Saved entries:
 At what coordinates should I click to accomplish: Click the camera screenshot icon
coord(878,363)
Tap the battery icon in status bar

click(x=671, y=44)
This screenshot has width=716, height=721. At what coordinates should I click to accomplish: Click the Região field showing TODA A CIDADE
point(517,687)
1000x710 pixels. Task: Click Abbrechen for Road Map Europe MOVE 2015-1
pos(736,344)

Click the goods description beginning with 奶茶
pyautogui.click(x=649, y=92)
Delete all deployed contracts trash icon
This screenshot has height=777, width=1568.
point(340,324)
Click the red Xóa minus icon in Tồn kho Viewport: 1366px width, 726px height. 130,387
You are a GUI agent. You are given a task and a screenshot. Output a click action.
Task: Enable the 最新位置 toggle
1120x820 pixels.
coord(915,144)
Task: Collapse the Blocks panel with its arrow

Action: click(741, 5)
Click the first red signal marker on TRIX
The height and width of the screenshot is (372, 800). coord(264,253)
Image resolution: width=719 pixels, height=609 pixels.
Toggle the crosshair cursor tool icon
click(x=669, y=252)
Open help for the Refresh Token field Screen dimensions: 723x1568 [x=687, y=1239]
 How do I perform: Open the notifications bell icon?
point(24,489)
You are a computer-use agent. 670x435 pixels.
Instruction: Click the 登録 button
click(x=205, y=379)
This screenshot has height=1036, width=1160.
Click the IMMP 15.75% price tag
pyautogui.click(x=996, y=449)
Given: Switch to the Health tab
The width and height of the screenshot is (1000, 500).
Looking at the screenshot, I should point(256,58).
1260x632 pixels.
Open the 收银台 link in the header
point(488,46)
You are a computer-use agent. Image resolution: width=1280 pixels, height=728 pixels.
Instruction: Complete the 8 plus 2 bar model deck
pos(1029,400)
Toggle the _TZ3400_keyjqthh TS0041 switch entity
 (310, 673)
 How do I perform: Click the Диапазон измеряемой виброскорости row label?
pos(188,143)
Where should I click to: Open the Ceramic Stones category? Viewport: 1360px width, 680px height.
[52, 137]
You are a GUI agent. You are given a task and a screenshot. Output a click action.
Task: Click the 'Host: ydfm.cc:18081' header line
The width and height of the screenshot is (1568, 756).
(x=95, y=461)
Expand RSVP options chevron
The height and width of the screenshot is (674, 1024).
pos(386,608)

→ **WORK TO BE COMPLETED**:
Look above for the line with "Click the red" and the line with "Open help for"; transcribe both and all lines in between, exactly, and nothing else.

→ **RESULT OF THE EXERCISE**:
Click the red Xóa minus icon in Tồn kho Viewport: 1366px width, 726px height. 130,387
You are a GUI agent. You are given a task and a screenshot. Output a click action.
Task: Enable the 最新位置 toggle
1120x820 pixels.
coord(915,144)
Task: Collapse the Blocks panel with its arrow

Action: click(741, 5)
Click the first red signal marker on TRIX
The height and width of the screenshot is (372, 800). coord(264,253)
Image resolution: width=719 pixels, height=609 pixels.
Toggle the crosshair cursor tool icon
click(x=669, y=252)
Open help for the Refresh Token field Screen dimensions: 723x1568 [x=687, y=1239]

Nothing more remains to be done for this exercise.